Write out exactly the lines from the one containing "The height and width of the screenshot is (505, 736)." through the last line of the records below, and no others.

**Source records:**
--- START ---
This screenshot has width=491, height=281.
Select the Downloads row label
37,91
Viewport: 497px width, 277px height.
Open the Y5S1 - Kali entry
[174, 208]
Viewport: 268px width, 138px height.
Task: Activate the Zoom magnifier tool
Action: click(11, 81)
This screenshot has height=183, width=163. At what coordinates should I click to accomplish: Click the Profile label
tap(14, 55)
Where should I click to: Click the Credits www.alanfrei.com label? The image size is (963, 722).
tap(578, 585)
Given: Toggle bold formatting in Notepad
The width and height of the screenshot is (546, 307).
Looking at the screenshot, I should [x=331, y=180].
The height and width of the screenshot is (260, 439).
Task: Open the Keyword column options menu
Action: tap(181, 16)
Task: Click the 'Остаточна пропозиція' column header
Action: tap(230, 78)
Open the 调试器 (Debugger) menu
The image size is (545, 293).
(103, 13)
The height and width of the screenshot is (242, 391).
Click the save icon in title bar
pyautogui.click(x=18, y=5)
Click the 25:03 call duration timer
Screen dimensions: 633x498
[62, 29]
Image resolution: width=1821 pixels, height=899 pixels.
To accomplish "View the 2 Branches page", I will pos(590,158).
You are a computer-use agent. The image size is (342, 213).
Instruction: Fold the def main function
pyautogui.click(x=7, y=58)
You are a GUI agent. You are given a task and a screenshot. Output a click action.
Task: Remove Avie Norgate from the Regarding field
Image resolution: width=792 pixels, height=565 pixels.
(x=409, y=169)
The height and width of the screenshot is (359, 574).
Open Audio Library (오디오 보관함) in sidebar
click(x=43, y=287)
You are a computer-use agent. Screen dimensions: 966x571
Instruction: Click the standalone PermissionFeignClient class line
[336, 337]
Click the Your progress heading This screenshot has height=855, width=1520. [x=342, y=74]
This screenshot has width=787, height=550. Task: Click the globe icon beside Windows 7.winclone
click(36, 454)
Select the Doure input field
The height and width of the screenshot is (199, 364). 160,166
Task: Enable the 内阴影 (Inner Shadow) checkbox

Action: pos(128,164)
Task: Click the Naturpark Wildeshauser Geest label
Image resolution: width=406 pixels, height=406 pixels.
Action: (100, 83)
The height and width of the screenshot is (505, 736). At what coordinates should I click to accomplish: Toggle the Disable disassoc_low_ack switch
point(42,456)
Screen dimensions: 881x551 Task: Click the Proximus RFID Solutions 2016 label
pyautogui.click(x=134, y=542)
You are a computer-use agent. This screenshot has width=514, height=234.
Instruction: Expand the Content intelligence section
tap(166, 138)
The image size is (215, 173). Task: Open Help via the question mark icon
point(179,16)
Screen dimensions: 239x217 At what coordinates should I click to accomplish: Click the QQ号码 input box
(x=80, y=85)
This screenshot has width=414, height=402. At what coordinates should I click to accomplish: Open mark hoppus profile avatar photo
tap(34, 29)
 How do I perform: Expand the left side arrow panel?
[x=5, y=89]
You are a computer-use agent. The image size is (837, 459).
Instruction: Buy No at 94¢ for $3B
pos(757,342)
--- END ---
**Exercise output:**
The height and width of the screenshot is (505, 736). At what coordinates should I click to accomplish: Toggle the Disable disassoc_low_ack switch
point(42,456)
Screen dimensions: 881x551 Task: Click the Proximus RFID Solutions 2016 label
pyautogui.click(x=134, y=542)
You are a computer-use agent. This screenshot has width=514, height=234.
Instruction: Expand the Content intelligence section
tap(166, 138)
The image size is (215, 173). Task: Open Help via the question mark icon
point(179,16)
Screen dimensions: 239x217 At what coordinates should I click to accomplish: Click the QQ号码 input box
(x=80, y=85)
This screenshot has width=414, height=402. At what coordinates should I click to accomplish: Open mark hoppus profile avatar photo
tap(34, 29)
 How do I perform: Expand the left side arrow panel?
[x=5, y=89]
You are a computer-use agent. The image size is (837, 459).
Instruction: Buy No at 94¢ for $3B
pos(757,342)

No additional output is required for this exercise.